Butantan vai produzir remédio contra o câncer para o SUS
Produção será feita em parceria com farmacêutica norte-americana

Foto: Rovena Rosa / Agência Brasil
O Instituto Butantan e a farmacêutica norte-americana MSD firmaram uma parceria que possibilitará que o laboratório brasileiro produza um medicamento avançado contra o câncer, destinado a pacientes do Sistema Único de Saúde (SUS). O acordo é decorrente de um edital lançado em 2024 pelo Ministério da Saúde.
A substância pembrolizumabe estimula o sistema imunológico na identificação é combate de células cancerígenas.
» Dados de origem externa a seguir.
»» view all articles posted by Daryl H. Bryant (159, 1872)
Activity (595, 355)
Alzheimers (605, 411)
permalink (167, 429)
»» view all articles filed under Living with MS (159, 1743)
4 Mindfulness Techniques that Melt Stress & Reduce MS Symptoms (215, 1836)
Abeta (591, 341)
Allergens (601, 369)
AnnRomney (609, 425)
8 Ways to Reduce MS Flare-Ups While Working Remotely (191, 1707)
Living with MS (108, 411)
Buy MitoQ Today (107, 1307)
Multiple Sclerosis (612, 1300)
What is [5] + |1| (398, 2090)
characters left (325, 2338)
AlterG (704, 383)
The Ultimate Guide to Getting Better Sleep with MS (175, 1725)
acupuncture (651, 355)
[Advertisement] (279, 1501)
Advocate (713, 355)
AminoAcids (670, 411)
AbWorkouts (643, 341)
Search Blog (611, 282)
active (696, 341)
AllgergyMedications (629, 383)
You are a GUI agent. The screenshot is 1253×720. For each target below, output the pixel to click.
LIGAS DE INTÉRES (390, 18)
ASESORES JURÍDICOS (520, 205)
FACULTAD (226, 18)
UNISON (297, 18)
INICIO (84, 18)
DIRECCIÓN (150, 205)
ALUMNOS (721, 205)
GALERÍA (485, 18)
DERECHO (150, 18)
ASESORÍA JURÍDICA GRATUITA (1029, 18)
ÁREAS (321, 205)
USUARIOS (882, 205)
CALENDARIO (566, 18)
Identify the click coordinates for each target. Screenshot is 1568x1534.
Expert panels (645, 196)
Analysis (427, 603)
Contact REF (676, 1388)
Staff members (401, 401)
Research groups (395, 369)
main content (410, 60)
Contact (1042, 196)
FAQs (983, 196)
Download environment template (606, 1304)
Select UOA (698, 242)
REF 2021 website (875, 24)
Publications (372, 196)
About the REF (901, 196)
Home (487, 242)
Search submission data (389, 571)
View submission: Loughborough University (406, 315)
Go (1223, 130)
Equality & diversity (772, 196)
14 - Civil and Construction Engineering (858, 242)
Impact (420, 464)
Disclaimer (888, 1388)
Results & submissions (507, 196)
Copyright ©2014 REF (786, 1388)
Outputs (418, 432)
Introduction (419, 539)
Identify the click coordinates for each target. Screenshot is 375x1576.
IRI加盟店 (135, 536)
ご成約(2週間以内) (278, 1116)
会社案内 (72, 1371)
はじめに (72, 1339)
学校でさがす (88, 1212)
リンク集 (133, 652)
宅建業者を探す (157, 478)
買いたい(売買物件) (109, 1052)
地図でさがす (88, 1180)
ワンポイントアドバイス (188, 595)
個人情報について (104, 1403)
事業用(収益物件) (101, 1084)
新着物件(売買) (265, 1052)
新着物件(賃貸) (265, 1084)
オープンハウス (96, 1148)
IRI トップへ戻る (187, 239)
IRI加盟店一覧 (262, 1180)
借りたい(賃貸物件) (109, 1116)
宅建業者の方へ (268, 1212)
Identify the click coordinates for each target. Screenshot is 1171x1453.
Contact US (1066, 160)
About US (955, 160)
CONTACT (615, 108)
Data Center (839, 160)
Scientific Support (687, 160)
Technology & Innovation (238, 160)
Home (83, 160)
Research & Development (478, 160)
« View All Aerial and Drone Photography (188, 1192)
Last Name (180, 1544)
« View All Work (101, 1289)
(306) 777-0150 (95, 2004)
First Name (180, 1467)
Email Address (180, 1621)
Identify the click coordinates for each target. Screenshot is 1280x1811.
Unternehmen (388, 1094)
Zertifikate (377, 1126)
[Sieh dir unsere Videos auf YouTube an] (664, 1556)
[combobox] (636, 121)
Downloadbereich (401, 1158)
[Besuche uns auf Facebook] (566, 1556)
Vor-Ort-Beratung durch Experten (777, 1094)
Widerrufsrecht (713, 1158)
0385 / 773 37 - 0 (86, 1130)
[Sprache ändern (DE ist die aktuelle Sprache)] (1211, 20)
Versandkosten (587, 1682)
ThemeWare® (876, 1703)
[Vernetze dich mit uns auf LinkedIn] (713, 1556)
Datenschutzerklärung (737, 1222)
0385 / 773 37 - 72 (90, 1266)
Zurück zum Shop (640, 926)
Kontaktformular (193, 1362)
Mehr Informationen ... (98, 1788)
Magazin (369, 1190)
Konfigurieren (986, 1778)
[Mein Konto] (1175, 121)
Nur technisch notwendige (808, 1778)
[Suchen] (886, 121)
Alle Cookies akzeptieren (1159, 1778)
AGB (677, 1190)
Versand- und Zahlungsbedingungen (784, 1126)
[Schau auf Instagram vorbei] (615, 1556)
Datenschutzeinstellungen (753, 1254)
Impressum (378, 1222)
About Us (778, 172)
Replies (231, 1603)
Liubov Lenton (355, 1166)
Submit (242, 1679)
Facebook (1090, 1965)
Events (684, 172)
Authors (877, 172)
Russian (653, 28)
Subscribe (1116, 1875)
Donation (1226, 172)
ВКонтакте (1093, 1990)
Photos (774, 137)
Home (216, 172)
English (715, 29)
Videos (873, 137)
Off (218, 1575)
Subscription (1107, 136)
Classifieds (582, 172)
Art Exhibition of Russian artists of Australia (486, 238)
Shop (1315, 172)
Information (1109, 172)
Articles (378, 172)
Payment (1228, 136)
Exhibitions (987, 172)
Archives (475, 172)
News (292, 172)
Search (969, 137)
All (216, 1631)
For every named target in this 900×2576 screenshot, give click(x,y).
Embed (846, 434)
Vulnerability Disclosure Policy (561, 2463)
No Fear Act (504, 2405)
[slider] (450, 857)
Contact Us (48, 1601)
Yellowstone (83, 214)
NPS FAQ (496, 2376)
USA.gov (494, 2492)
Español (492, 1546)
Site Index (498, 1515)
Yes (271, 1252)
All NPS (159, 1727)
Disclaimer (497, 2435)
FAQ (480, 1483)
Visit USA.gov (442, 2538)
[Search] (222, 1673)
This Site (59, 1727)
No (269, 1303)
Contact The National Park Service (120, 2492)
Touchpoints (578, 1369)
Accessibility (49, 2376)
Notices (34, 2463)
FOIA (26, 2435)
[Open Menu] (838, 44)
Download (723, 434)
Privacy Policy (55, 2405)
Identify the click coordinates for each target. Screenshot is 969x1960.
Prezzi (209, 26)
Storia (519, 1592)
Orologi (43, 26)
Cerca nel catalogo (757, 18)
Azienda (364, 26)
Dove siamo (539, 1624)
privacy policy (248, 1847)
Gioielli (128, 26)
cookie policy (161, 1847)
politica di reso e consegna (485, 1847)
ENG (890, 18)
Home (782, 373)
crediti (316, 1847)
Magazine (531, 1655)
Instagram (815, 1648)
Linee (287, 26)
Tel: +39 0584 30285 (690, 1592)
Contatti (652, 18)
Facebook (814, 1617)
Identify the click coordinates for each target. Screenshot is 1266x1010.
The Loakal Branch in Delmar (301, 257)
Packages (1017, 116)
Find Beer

É também uma terapia de grande eficácia, sendo uma alternativa de tratamento menos tóxica do que a quimioterapia tradicional.
O remédio já vem sendo utilizado no SUS, sendo comprado pelo Ministério da Saúde diretamente da MSD. É utilizada em pacientes com melanoma metastático, um tipo de câncer de pele agressivo e que se espalha para outros órgãos.
Segundo Fernanda de Negri, secretária de Ciência, Tecnologia e Inovação em Saúde, cerca de 1,7 mil pessoas são atendidas por ano, com um custo de R$ 400 milhões.
A Comissão Nacional de Incorporação de Tecnologias no SUS avaliará a inclusão do tratamento em casos de outros tipos de cânceres como o de colo do útero, esôfago, mama triplo-negativo e pulmão. A MSD estima que isso deve aumentar a demanda para cerca de 13 mil pacientes por ano.
De Negri afirma que um dos benefícios da parceria é uma possível diminuição de custos, considerando que o contrato prevê que a tecnologia seja transferida gradualmente para o Butantan em alguns anos, para que o instituto assuma a produção do medicamento futuramente. Os benefícios também incluem prioridade no fornecimento e desenvolvimento tecnológico.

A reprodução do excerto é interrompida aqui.